If your answer to my question (do wee need health informatics?) is yes we do need it, then we need a different and demanding form of heath informatics. Health informatitions will be needed during the development of systems. Health informatitions will need to have more computer science expertise. I believe that only someone expert enough in healthcare (knowledge domain) and computer science can know what is possible and what is not possible in healthcare. Those developers who don’t understand how medicine is practiced go overboard with technology designs. And, healthcare professionals who don’t know what is possible don’t know what to ask for.

Note: in my post health informatics is medical or clinical informatics and not biomedical informatics.
 

Evidence based medicine critisim: Eating Soup with a Fork

Donald M. Berwick, MD, MPP, President and CEO, Institute for Healthcare Improvement On Demand: Eating Soup with a Fork
Today I watched/listened to an outstanding presentation by Donald M. Berwick, MD, MPP, President and CEO, Institute for Healthcare Improvement titled: Eating Soup with a Fork.

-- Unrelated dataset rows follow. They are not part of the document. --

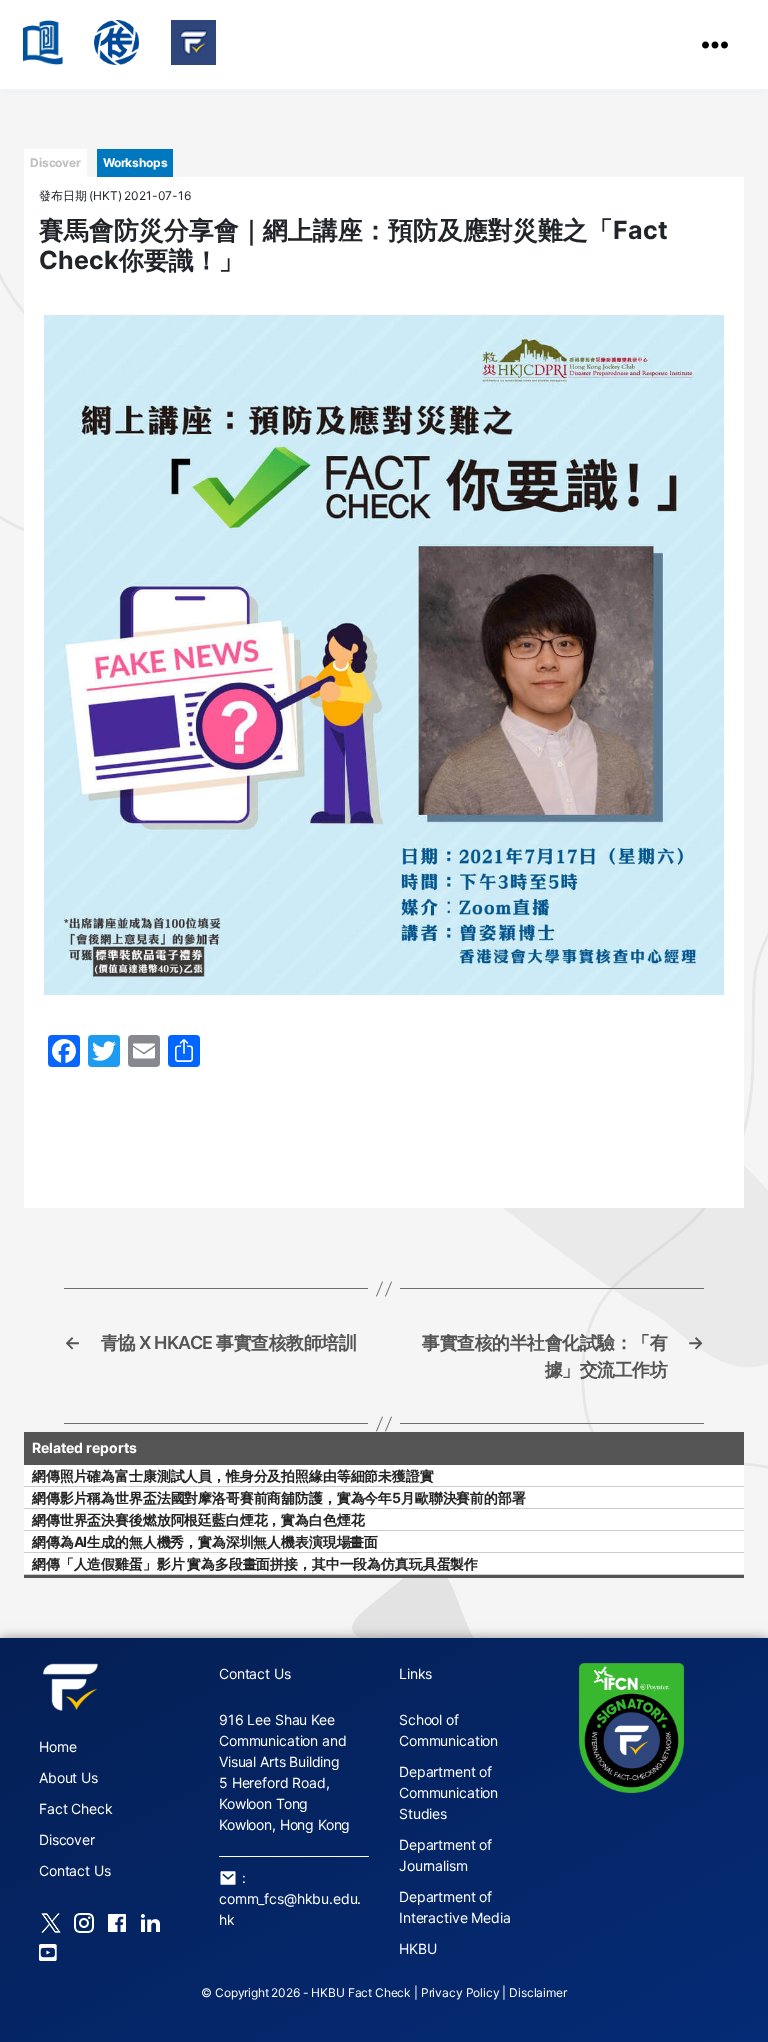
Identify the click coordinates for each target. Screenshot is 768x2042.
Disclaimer (538, 1992)
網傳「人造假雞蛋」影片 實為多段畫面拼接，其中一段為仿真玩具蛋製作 (255, 1563)
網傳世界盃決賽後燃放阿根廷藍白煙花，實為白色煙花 (198, 1519)
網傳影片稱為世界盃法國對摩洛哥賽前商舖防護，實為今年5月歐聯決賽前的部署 (279, 1497)
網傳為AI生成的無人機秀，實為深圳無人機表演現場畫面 (205, 1541)
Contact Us (75, 1870)
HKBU (417, 1948)
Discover (67, 1839)
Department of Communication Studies (448, 1792)
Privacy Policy (460, 1992)
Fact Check (76, 1808)
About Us (68, 1777)
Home (57, 1746)
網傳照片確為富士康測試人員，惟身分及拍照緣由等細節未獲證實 (233, 1475)
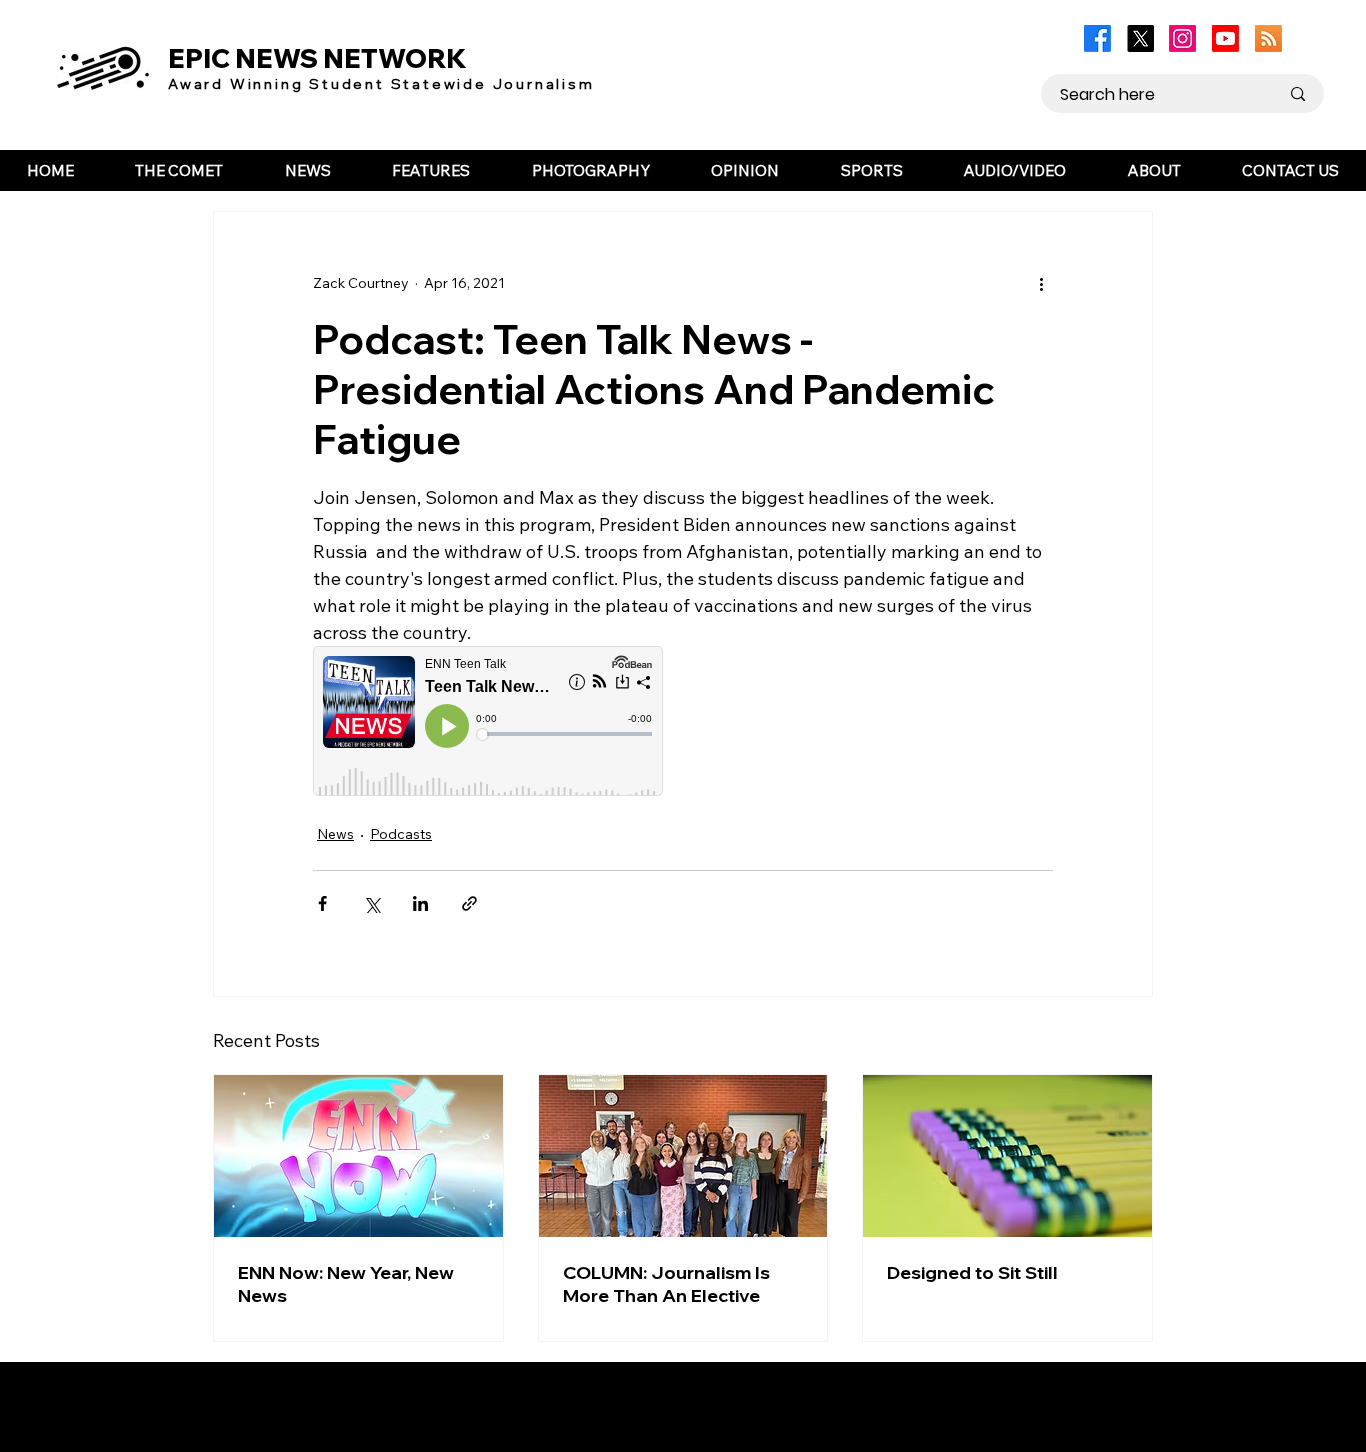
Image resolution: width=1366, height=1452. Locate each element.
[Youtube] (1225, 38)
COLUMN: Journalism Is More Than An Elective (666, 1284)
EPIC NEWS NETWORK (317, 58)
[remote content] (488, 723)
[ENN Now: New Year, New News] (358, 1156)
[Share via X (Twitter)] (371, 903)
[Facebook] (1097, 38)
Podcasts (401, 834)
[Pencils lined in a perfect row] (1007, 1156)
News (335, 834)
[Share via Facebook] (322, 903)
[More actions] (1041, 284)
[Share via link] (469, 903)
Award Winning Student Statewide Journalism (381, 84)
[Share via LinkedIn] (420, 903)
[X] (1140, 38)
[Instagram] (1182, 38)
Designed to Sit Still (972, 1272)
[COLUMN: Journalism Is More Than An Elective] (683, 1156)
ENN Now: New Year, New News (346, 1284)
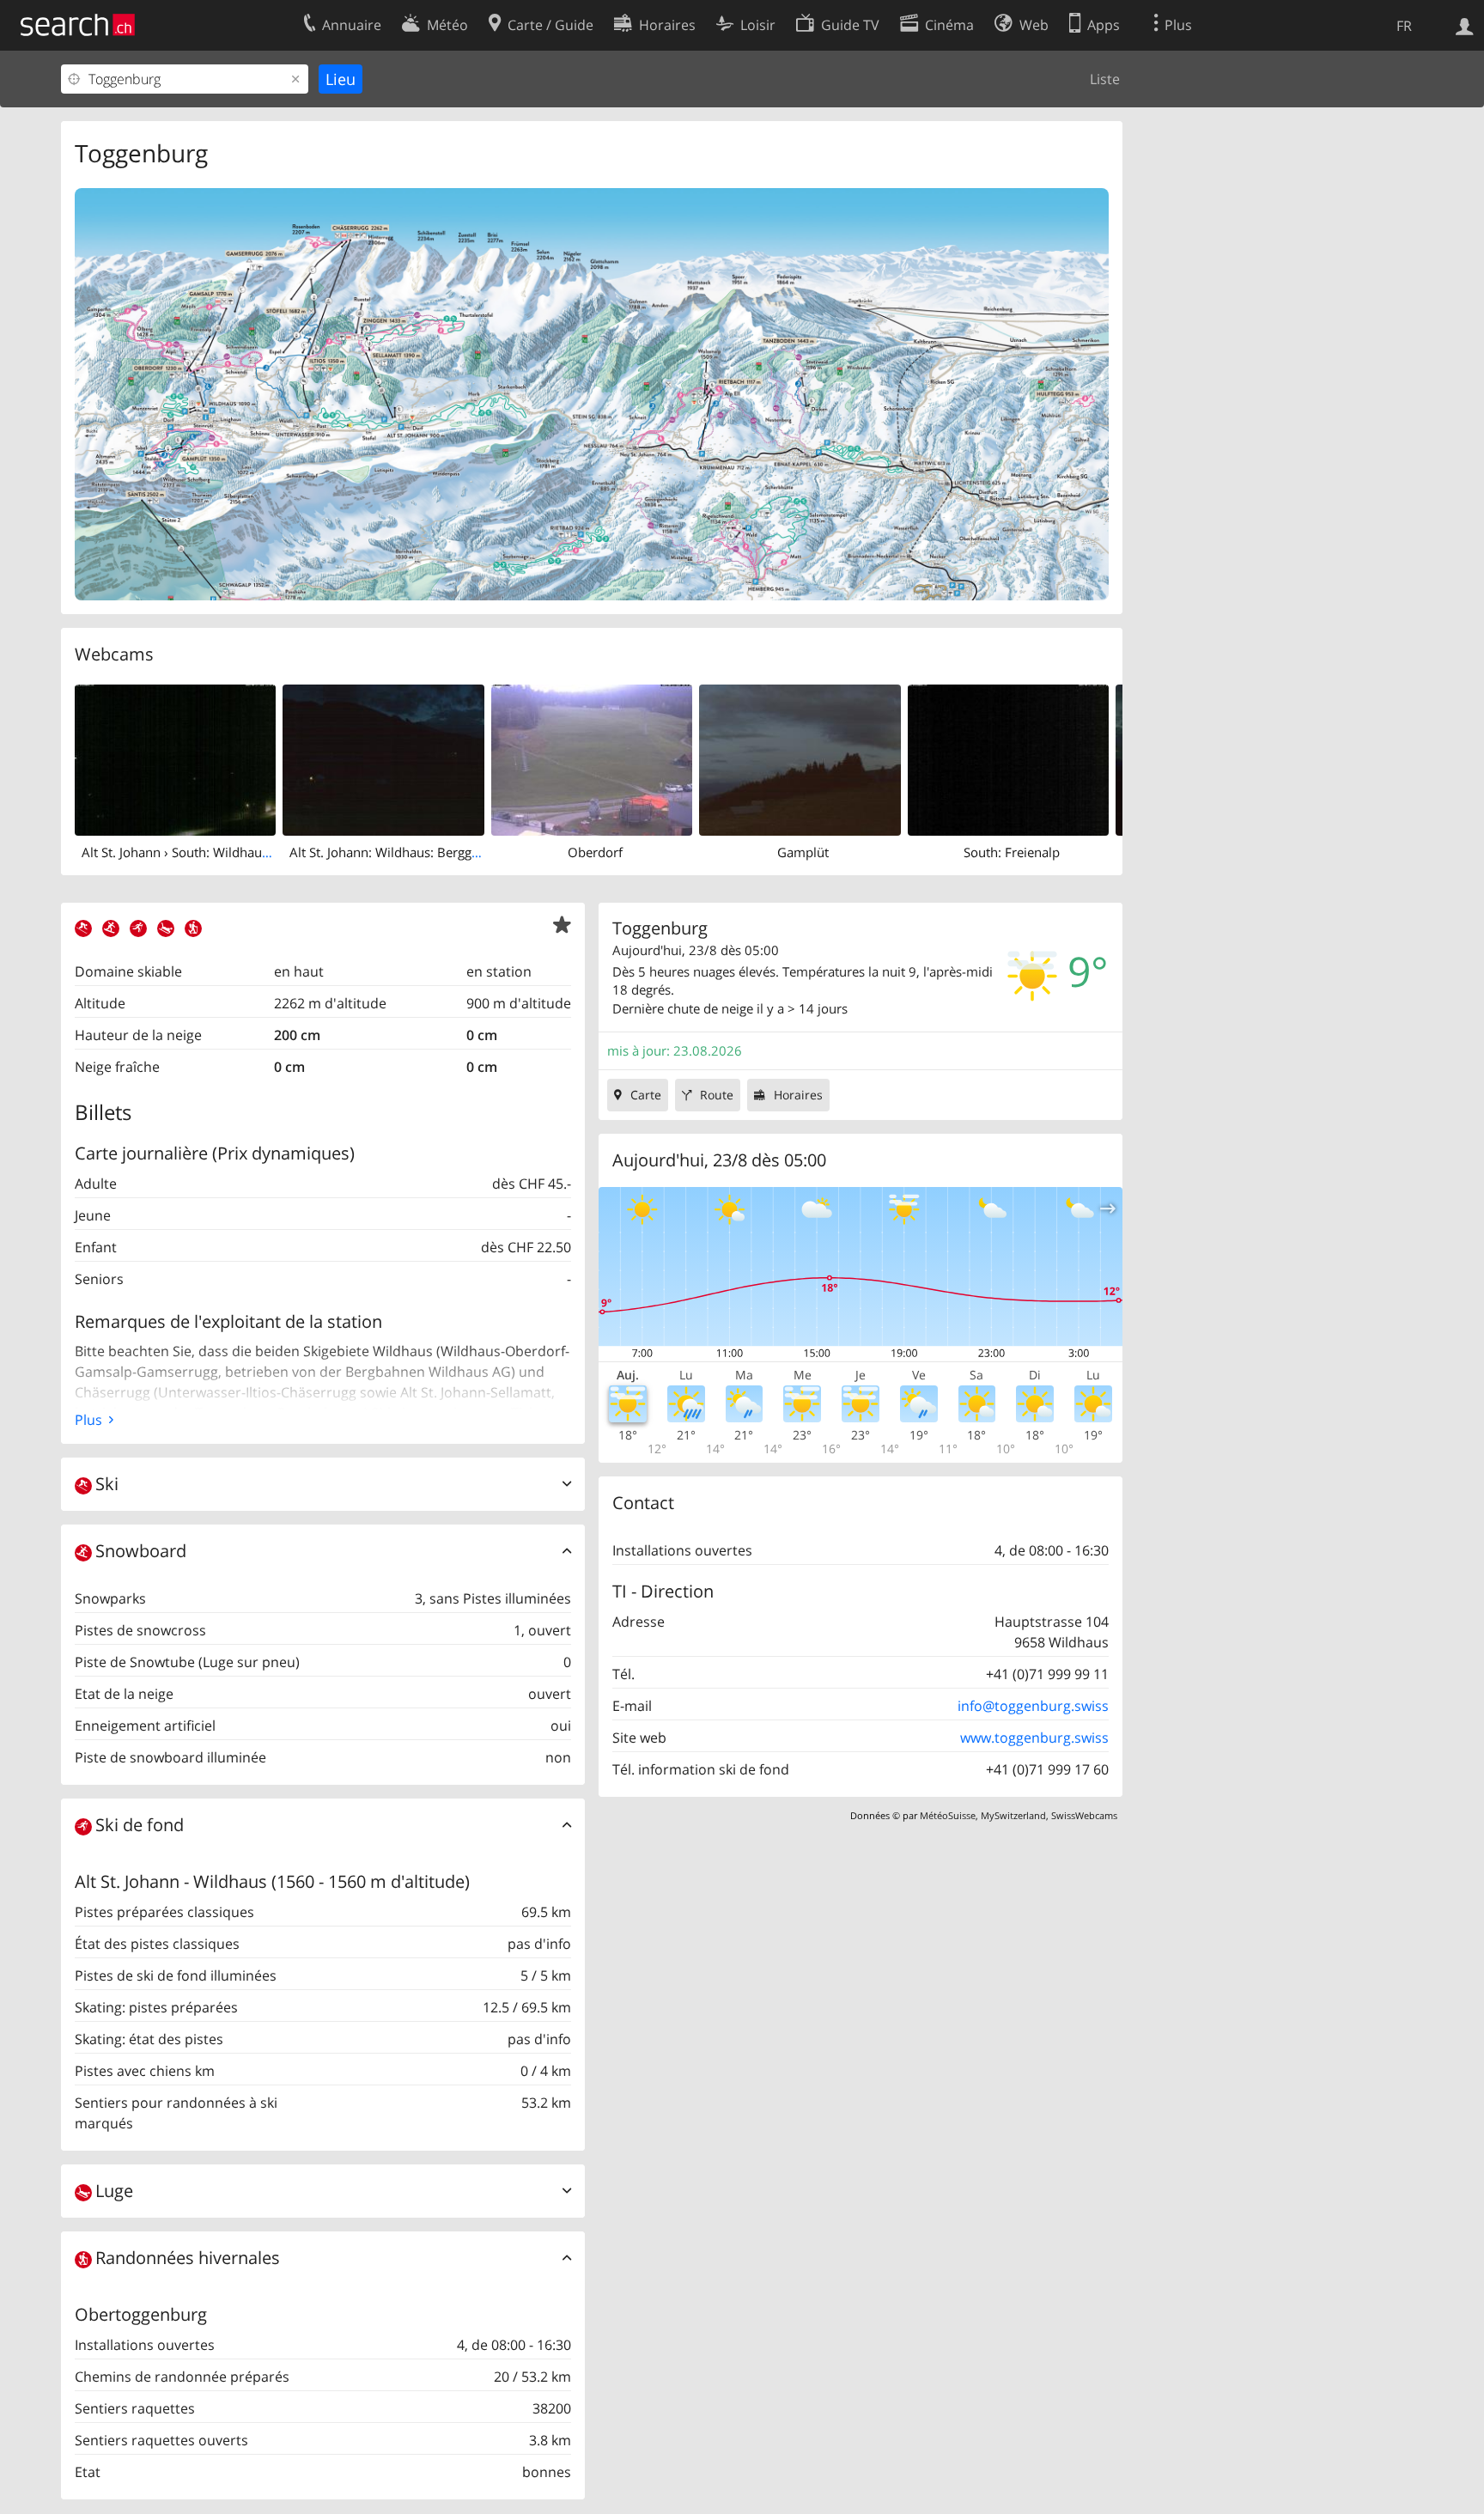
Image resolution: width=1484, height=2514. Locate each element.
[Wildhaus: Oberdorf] (591, 758)
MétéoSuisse (948, 1815)
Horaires (798, 1095)
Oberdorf (595, 852)
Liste (1105, 79)
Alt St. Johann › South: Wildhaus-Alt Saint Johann (224, 852)
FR (1404, 25)
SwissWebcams (1084, 1815)
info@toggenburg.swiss (1033, 1705)
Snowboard (140, 1550)
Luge (114, 2190)
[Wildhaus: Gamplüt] (799, 758)
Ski (107, 1483)
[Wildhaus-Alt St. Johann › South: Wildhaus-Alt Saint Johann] (175, 758)
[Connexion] (1464, 25)
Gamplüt (803, 852)
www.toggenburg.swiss (1034, 1737)
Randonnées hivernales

He answers one of my skepticism about the usefulness of evidence based medicine (EBM). He points out that using Randomized Control Trials to find the usefulness of complex processes is misleading. For example the RCT done to find the usefulness of cardiac events rapid response teams that these teams make no difference in outcome. These are multidisplinary teams that are mobilized once a cardiac event (mainly a myocardial infarction) is realized. RCTs are good for finding the usefulness of a drug or a surgical procedure. RCTs are misleading if used incorrectly to find the usefulness of complex process as rapid response team, anticoagulation clinic and complex stroke rehab programs. He points out that to perform RCT we blind ourselves of what is happening and just focus on one point or problem. In complex systems we need to know the details of what is happening to seen what things when available we get the desired outcome. This is common in business. The authors of the business book Good to Great when on looking to see what made good companies good.He points out that we need new ways to learn. We need to way to produce new knowledge. I am left with one criticism against EBM need for RCTs. RCTs take too, too, long and will never answer all our questions. So, Should we just stop thinking till we have RCTs?I totally agree that we should never go to the pre EBM era. But we truly need new ways to discover new knowledge in medicine. Methods that would give us the confidence that RCTs give.